Gurstein worked as a senior civil servant for the Province of British Columbia in 1972–1974 and for the Province of Saskatchewan (Department of Northern Saskatchewan) in 1974–1975. He then established and ran a management consulting firm, Socioscope, undertaking research linking organizations to information technology. While working as a management adviser at the United Nations in New York (1992–1995), he was offered a post as Associate Chair in the Management of Technological Change at the University College of Cape Breton. While on Cape Breton Island, he founded the Centre for Community and Enterprise Networking (C/CEN) as a community-based research laboratory (what has now come to be known as a living lab) exploring possible applications of information and communications technologies to support social change in what was then one of Canada's most economically disadvantaged regions. C/CEN, established in 1996, was a pioneer in online conference management, among other areas, and held the first online conference with simultaneous translation using IRC and court translators to provide text translation in French simultaneous to the direct meeting being transcribed in English. The centre also undertook the first NetCorps placement (in Angola) and provided online support to the local Cape Breton music industry.[1]

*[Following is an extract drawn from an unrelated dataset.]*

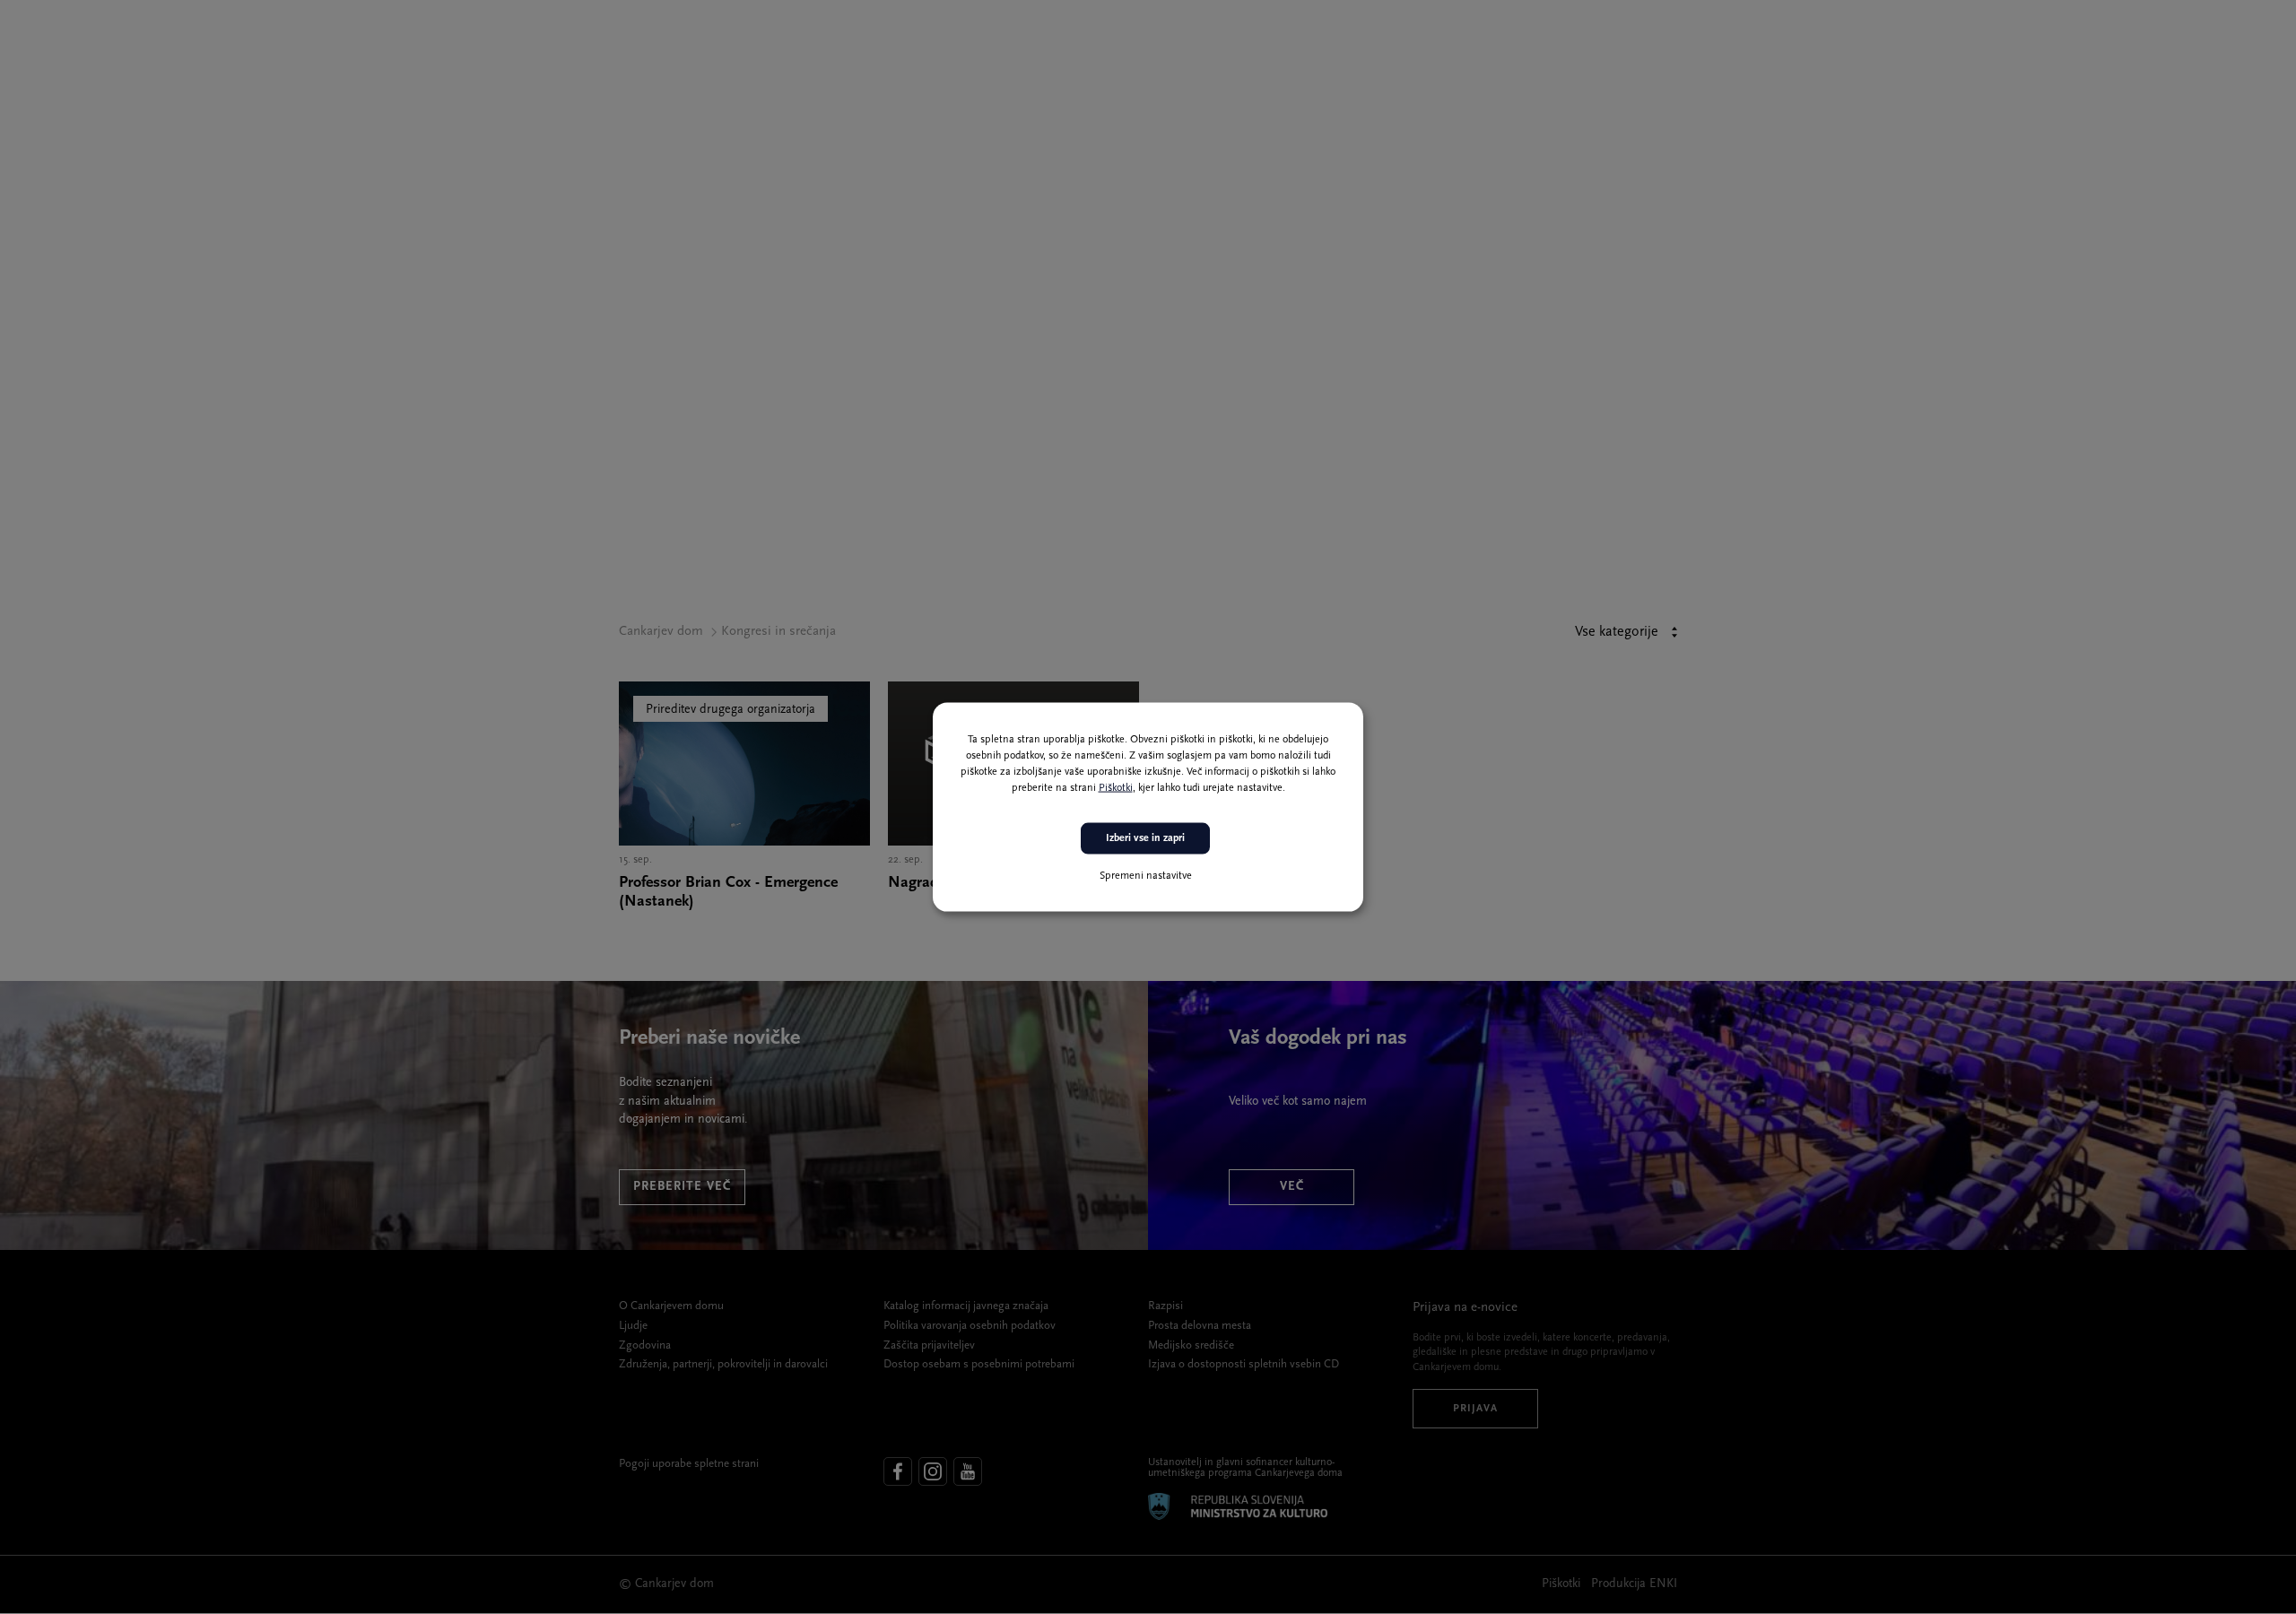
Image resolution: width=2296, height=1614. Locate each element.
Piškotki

Gurstein's book Community Informatics: Enabling Communities with Information and Communications Technologies (Idea Group, 2000) and the conceptual framing for community informatics grew out of his experiences in Cape Breton. The book was the first major publication in the community informatics field, and introduced the term "community informatics" into wider usage as referring to the research and praxis discipline underpinning the social appropriation of information technology. Within the area of community informatics, a major contribution has been Gurstein's introduction of the notion of "effective use" as a critical analytical framework for assessing technology implementation superseding approaches based on the more commonly accepted frameworks such as that of the "digital divide".
The co-edited book Connecting Canadians: Investigations in Community Informatics,[2] was published in 2012, based on the work of the Community Research Alliance for Community Innovation and Networking (CRACIN),[3] a major community informatics research project of which Gurstein was a co-principal investigator.
Gurstein was the Editor in Chief of the Journal of Community Informatics,[4] was Foundation Chair of the Community Informatics Research Network[5] and moderates the Community Informatics[6] and Community Informatics Researchers,[7][8] an adjunct professor in the School of Library and Information Studies[9] in Vancouver Canada, and was formerly Research Professor at the New Jersey Institute of Technology in Newark, New Jersey, and Research Professor at the University of Quebec (Outaouais). He was also a member of the High Level Panel of Advisers of the UN's Global Alliance for ICT and Development.[10] He also served on the Board of the Global Telecentre Alliance, Telecommunities Canada, the Pacific Community Networking Association and the Vancouver Community Net.
In more recent years he had become active as a commentator, speaker and essayist/blogger articulating a community informatics (grassroots ICT user) perspective in the areas of open government data and Internet governance. Until 2016, Gurstein wrote a community informatics blog.
Gurstein died on October 8, 2017, after a two-year battle with prostate cancer.[11]